7o. Tout traité de paix est réel de sa nature, & doit être gardé par les successeurs : car aussi-tôt que l’on a exécuté ponctuellement les conditions du traité, la paix efface toutes les injures qui avoient allumé la guerre, & rétablit les nations dans l’état ou elles doivent être naturellement.

8o. Si l’une des parties ayant déjà exécuté quelque chose à quoi elle étoit tenue par le traité, l’autre partie vient à mourir avant que d’avoir exécuté de son côté ses engagemens, le successeur du roi défunt est obligé, ou de dédommager l’autre partie de ce qu’elle a fait ou donné, ou d’exécuter lui-même ce à quoi son prédécesseur s’étoit engagé.

9o. Quand il n’y a encore rien d’exécuté de part ni d’autre, ou quand ce qui a été fait de part & d’autre est égal, alors si le traité tend directement à l’avantage personnel du roi ou de sa famille, il est clair qu’aussi-tôt qu’il vient à mourir, ou que la famille est éteinte, le traité finit de lui-même.

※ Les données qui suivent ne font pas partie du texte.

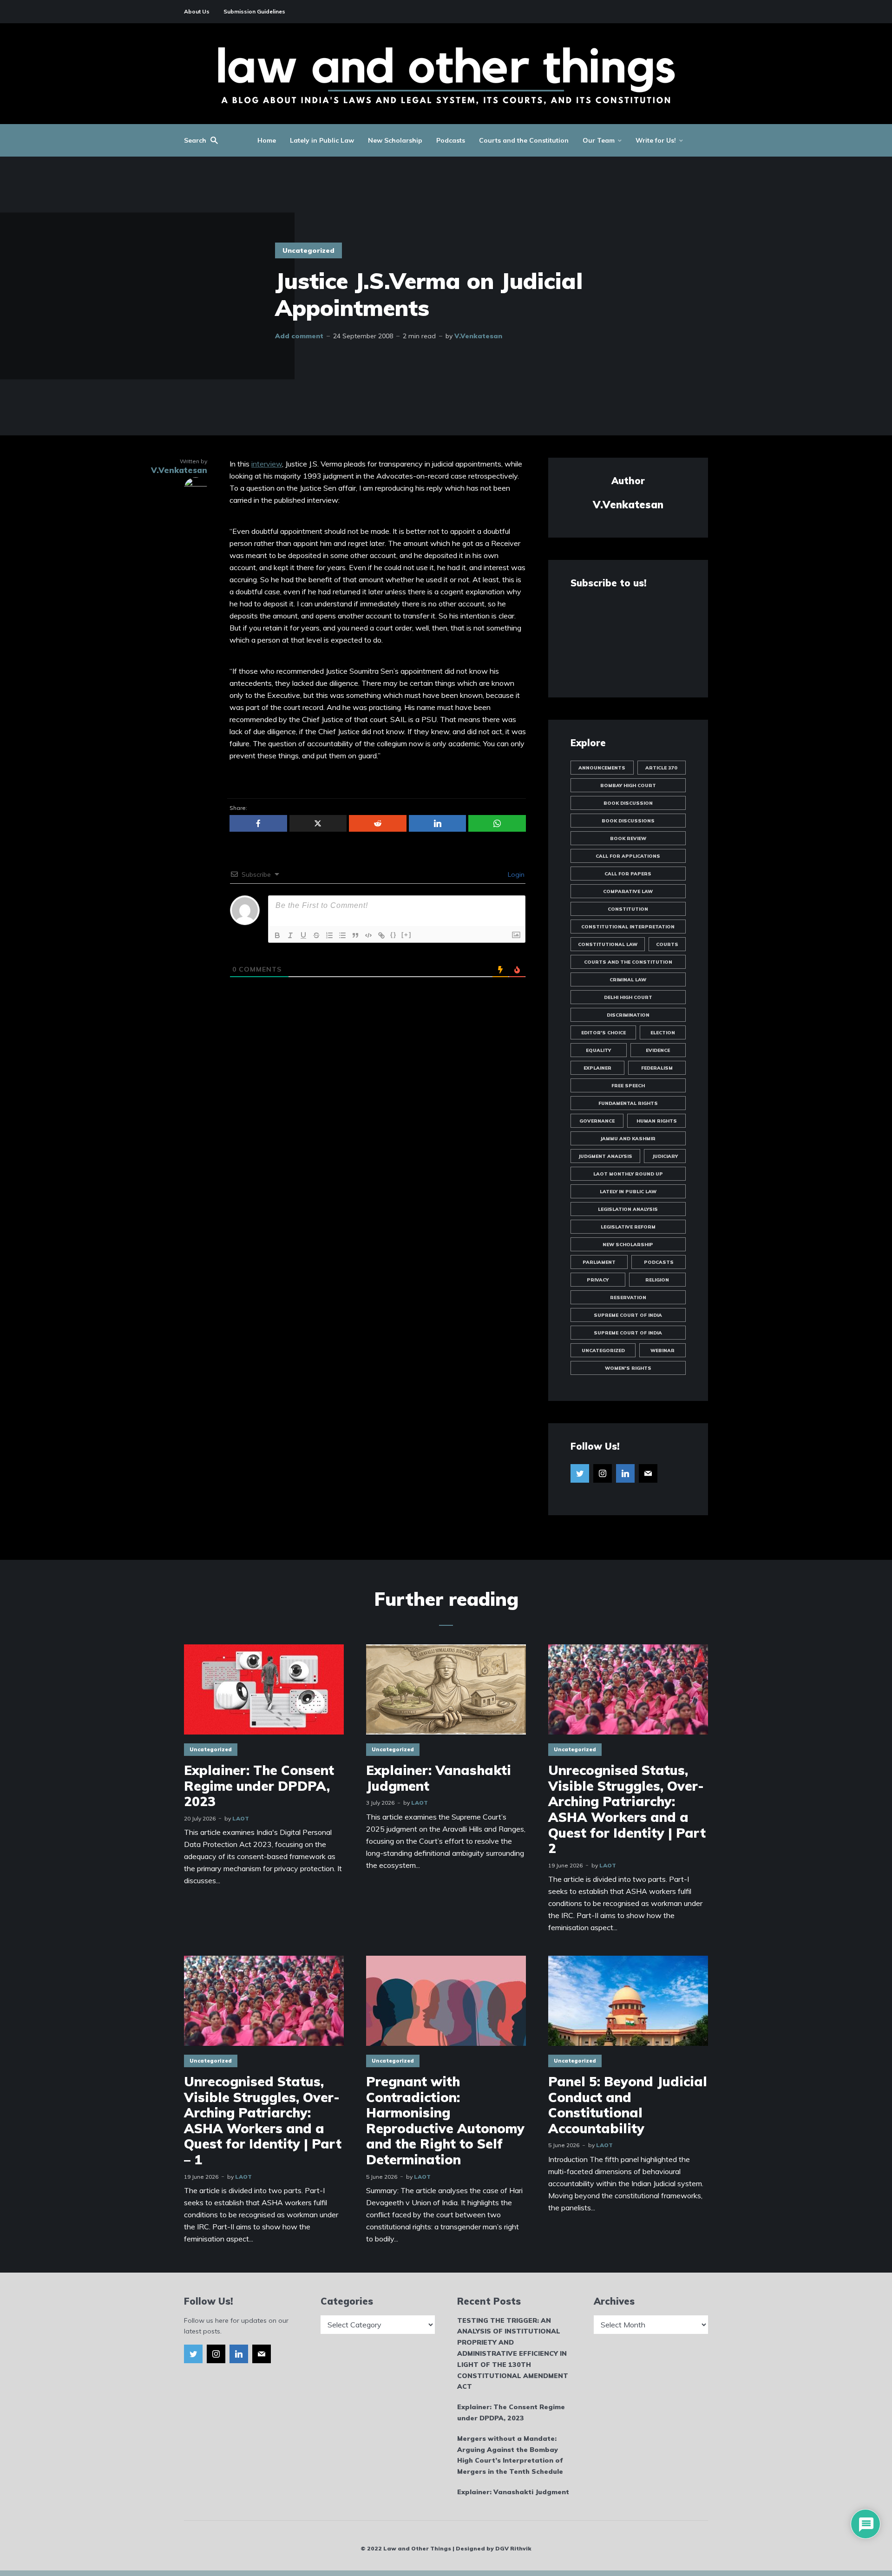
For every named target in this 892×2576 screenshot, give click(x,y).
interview (266, 463)
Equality (598, 1050)
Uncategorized (308, 250)
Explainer (597, 1068)
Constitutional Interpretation (628, 927)
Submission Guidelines (254, 11)
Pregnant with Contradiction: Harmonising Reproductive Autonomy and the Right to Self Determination (445, 2121)
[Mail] (648, 1473)
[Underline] (303, 935)
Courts (667, 944)
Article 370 (661, 768)
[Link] (381, 935)
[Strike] (316, 935)
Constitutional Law (607, 944)
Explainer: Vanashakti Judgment (438, 1778)
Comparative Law (628, 891)
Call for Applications (628, 856)
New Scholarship (395, 140)
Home (266, 140)
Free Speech (628, 1086)
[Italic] (290, 935)
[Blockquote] (355, 935)
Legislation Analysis (628, 1209)
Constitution (628, 909)
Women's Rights (628, 1368)
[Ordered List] (329, 935)
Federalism (657, 1068)
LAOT (240, 1818)
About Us (197, 11)
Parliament (599, 1262)
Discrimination (628, 1015)
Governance (597, 1121)
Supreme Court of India (628, 1315)
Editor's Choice (603, 1033)
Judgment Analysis (605, 1156)
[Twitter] (580, 1473)
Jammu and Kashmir (628, 1139)
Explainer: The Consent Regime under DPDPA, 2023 (259, 1785)
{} (393, 934)
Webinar (662, 1350)
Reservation (628, 1298)
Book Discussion (628, 803)
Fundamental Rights (628, 1103)
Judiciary (665, 1156)
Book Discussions (628, 821)
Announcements (601, 768)
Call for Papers (627, 874)
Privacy (598, 1280)
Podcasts (450, 140)
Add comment (299, 336)
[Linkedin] (625, 1473)
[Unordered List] (342, 935)
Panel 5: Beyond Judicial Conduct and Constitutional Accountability (627, 2105)
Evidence (658, 1050)
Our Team (599, 140)
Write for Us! (656, 140)
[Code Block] (368, 935)
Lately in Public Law (322, 140)
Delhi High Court (628, 997)
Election (662, 1033)
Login (515, 874)
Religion (657, 1280)
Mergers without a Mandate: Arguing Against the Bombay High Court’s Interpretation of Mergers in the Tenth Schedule (510, 2455)
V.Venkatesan (478, 336)
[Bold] (277, 935)
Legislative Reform (628, 1227)
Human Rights (656, 1121)
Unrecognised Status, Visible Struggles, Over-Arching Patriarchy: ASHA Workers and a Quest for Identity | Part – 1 (262, 2121)
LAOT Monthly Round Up (628, 1174)
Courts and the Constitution (524, 140)
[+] (406, 934)
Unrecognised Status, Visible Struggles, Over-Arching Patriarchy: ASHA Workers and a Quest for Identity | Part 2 (627, 1809)
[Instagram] (602, 1473)
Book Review (628, 838)
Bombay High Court (628, 785)
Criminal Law (628, 980)
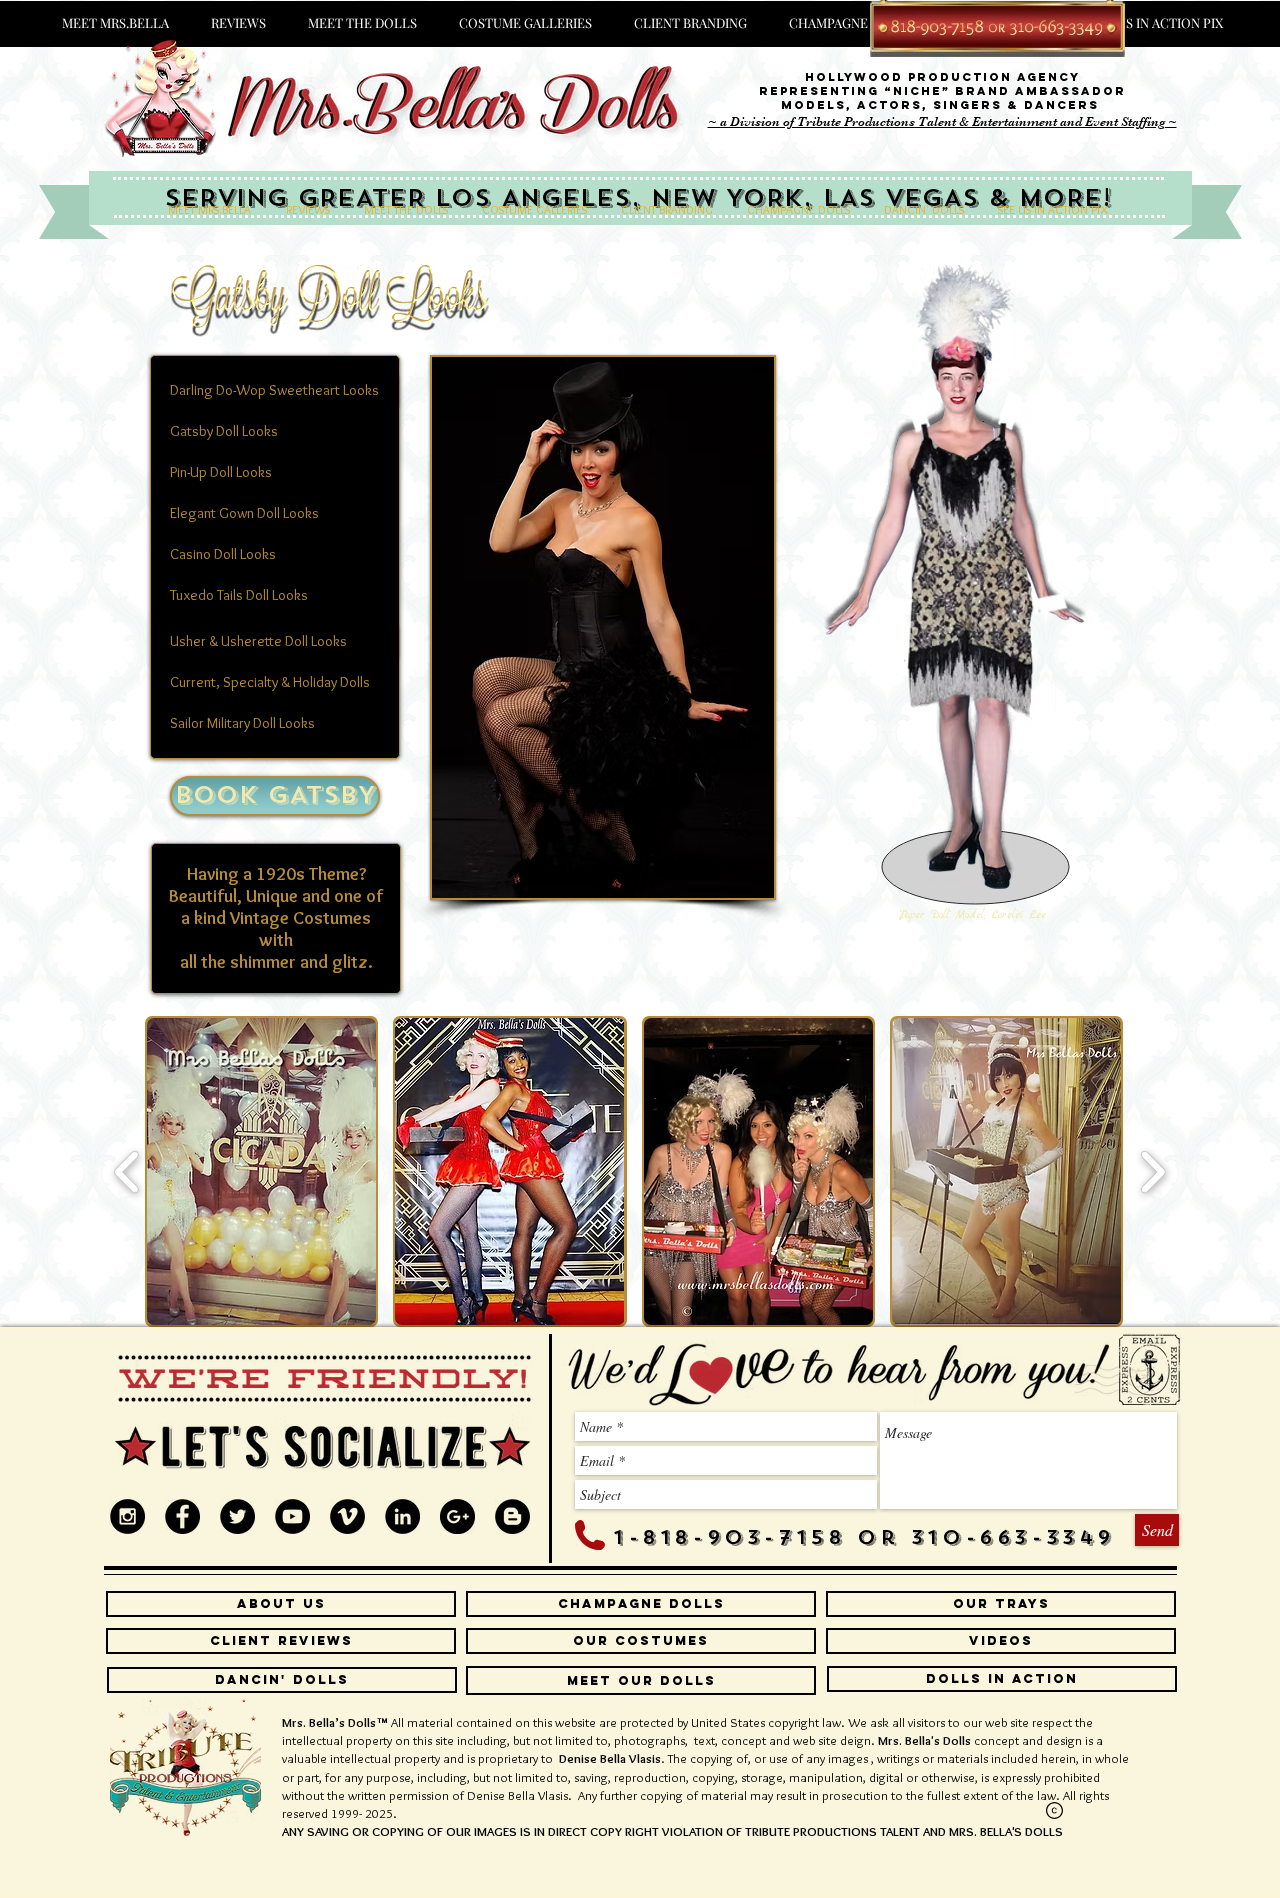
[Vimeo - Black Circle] (347, 1516)
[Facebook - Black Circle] (182, 1516)
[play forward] (1152, 1171)
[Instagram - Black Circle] (127, 1516)
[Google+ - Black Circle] (457, 1516)
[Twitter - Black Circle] (237, 1516)
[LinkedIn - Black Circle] (402, 1516)
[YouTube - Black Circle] (292, 1516)
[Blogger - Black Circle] (512, 1516)
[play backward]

10o. Enfin il est d’usage que les successeurs renouvellent les traités manifestement reconnus pour réels, afin de montrer qu’ils ne se croient pas dispensés de les observer, sous prétexte qu’ils ont d’autres idées touchant les intérêts de l’état, que celles qu’avoient leurs prédécesseurs.

L’on demande encore quelquefois s’il est permis de faire des traités & des alliances avec ceux qui ne professent pas la véritable religion. Je réponds qu’il n’y a point de difficulté là-dessus. Le droit de faire des traités est commun à tous les hommes, & n’a rien d’opposé aux principes de la vraie religion, qui loin de condamner la prudence & l’humanité, recommande fortement l’une & l’autre.

Pour bien juger des causes qui mettent fin aux traités publics, il ne faut que faire attention aux regles des conventions en général.

1o. Ainsi un traité conclu pour un certain tems expire au bout du terme dont on est convenu.

2o. Un traité expiré n’est point censé tacitement renouvellé ; car une nouvelle obligation ne se présume pas aisément.

3o. Lors donc qu’après le terme expiré on exerce encore quelques actes qui paroissent conformes aux engagemens du traité précédent, ils doivent passer plutôt pour de simples marques d’amitié & de bienveillance, que pour un renouvellement du traité.

4o. Il faut pourtant y mettre cette exception, à-moins que les choses que l’on a faites depuis l’expiration du traité, ne puissent souffrir d’autre interprétation que celle d’un renouvellement tacite de la convention précédente. Par exemple, si un allié s’est engagé à donner à l’autre une certaine somme par an, & qu’après le terme de l’alliance expire, il en fasse le payement de la même somme pour l’année suivante, l’alliance se renouvelle par-là bien nettement pour cette année.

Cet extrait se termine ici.